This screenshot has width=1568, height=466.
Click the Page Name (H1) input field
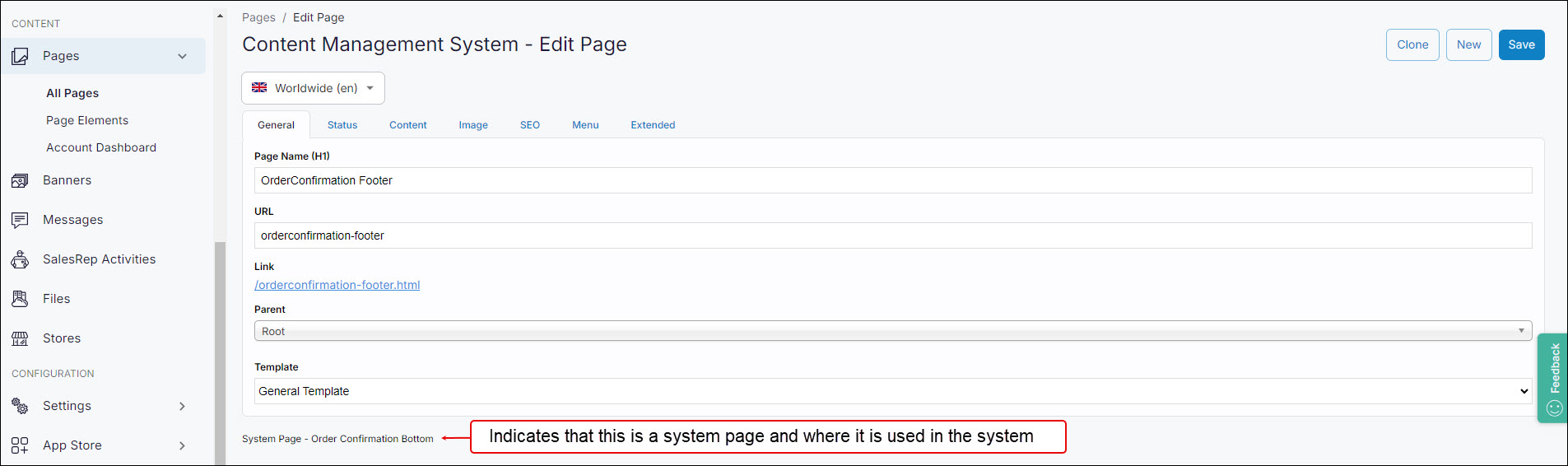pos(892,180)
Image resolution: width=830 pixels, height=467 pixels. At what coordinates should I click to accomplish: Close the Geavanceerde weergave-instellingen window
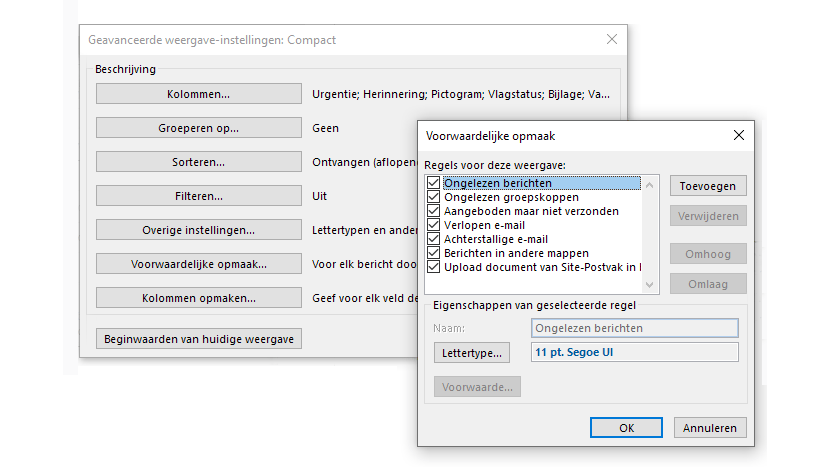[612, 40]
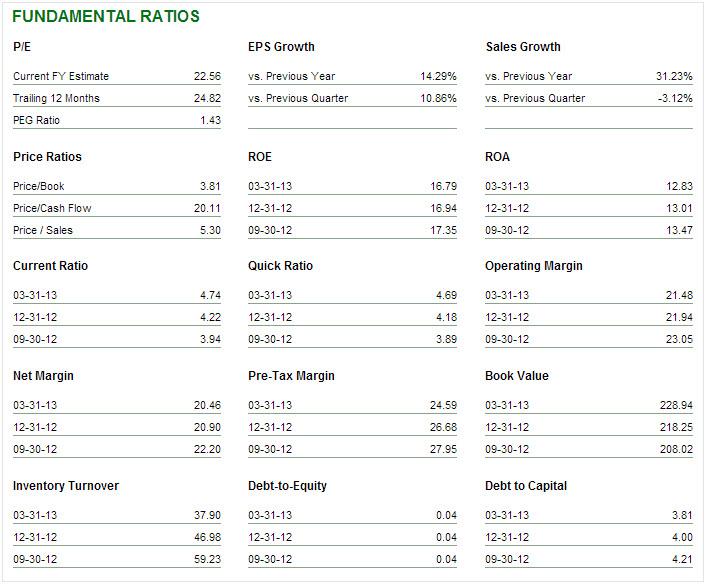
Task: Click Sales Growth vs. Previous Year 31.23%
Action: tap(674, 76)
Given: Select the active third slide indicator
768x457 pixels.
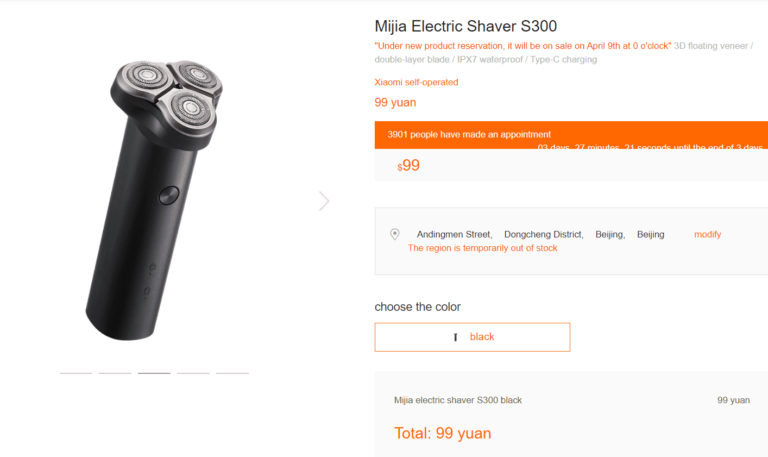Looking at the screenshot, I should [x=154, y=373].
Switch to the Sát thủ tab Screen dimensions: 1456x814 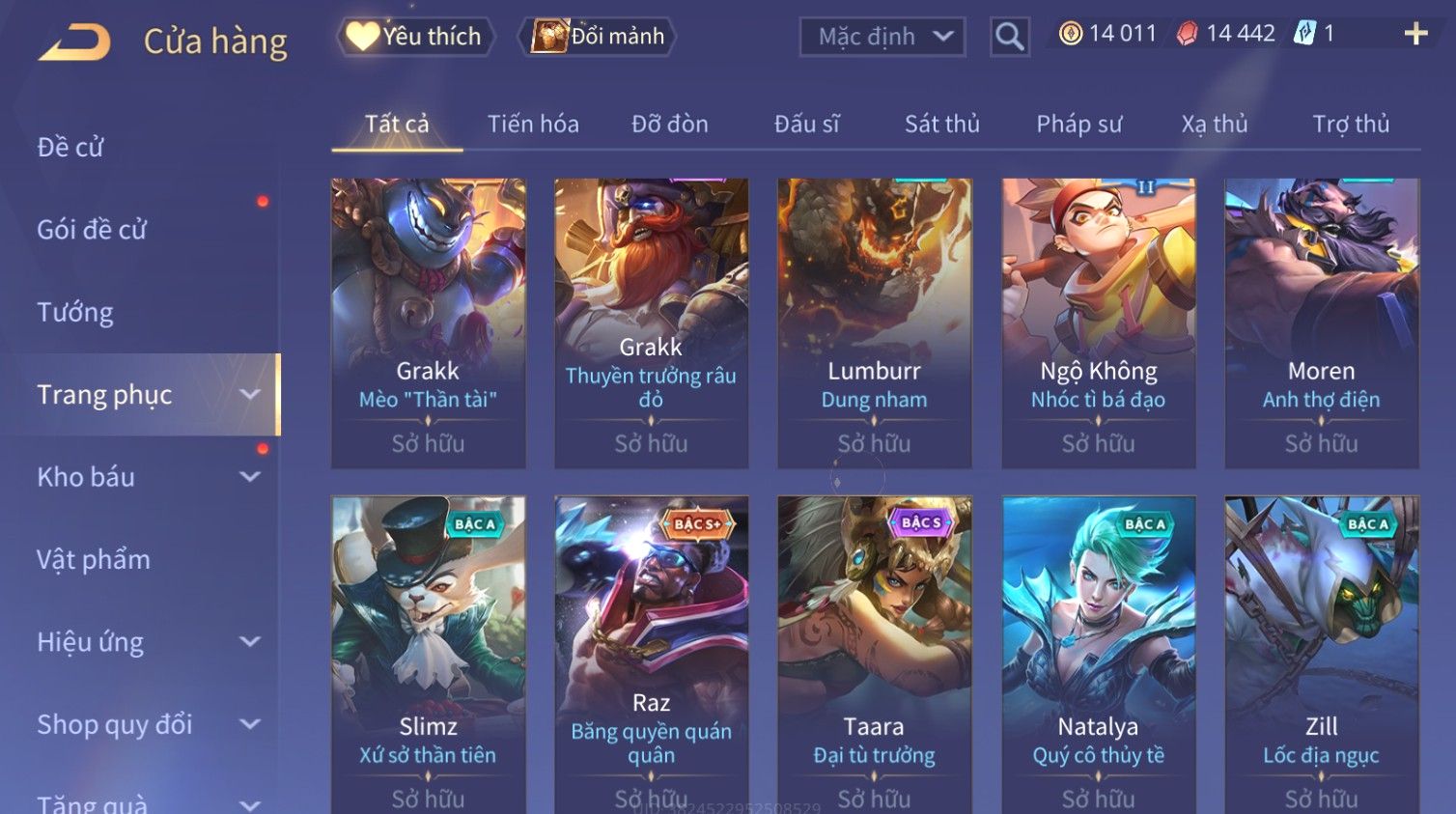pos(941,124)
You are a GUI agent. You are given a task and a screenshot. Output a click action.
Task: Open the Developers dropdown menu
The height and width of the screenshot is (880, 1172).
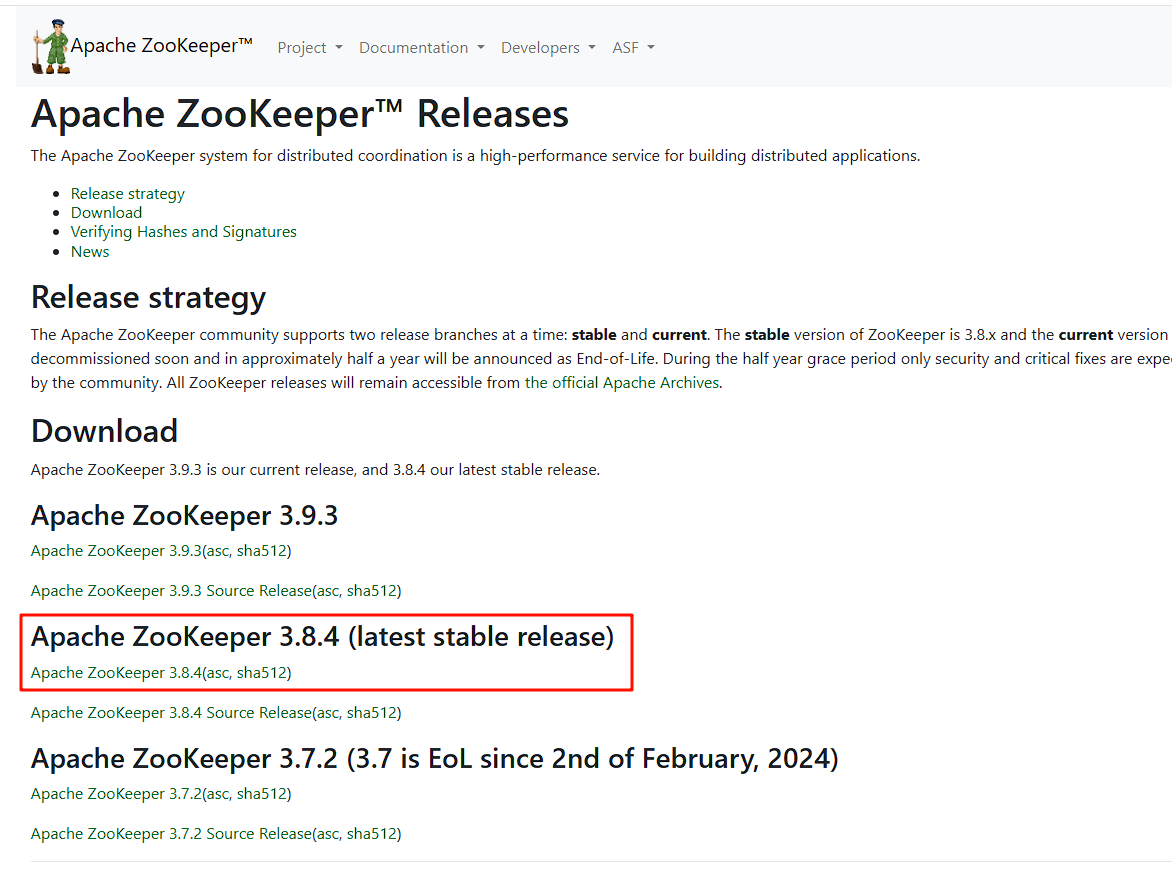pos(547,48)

━━━━━━━━

## WORK TO BE COMPLETED:
The lines to copy begin at the one containing "Task: Open the Developers dropdown menu" and end at the last line of the records. Set down exactly those lines and no others, both ends included, and omit all pictures.

## TASK SOLUTION:
Task: Open the Developers dropdown menu
The height and width of the screenshot is (880, 1172).
pos(547,48)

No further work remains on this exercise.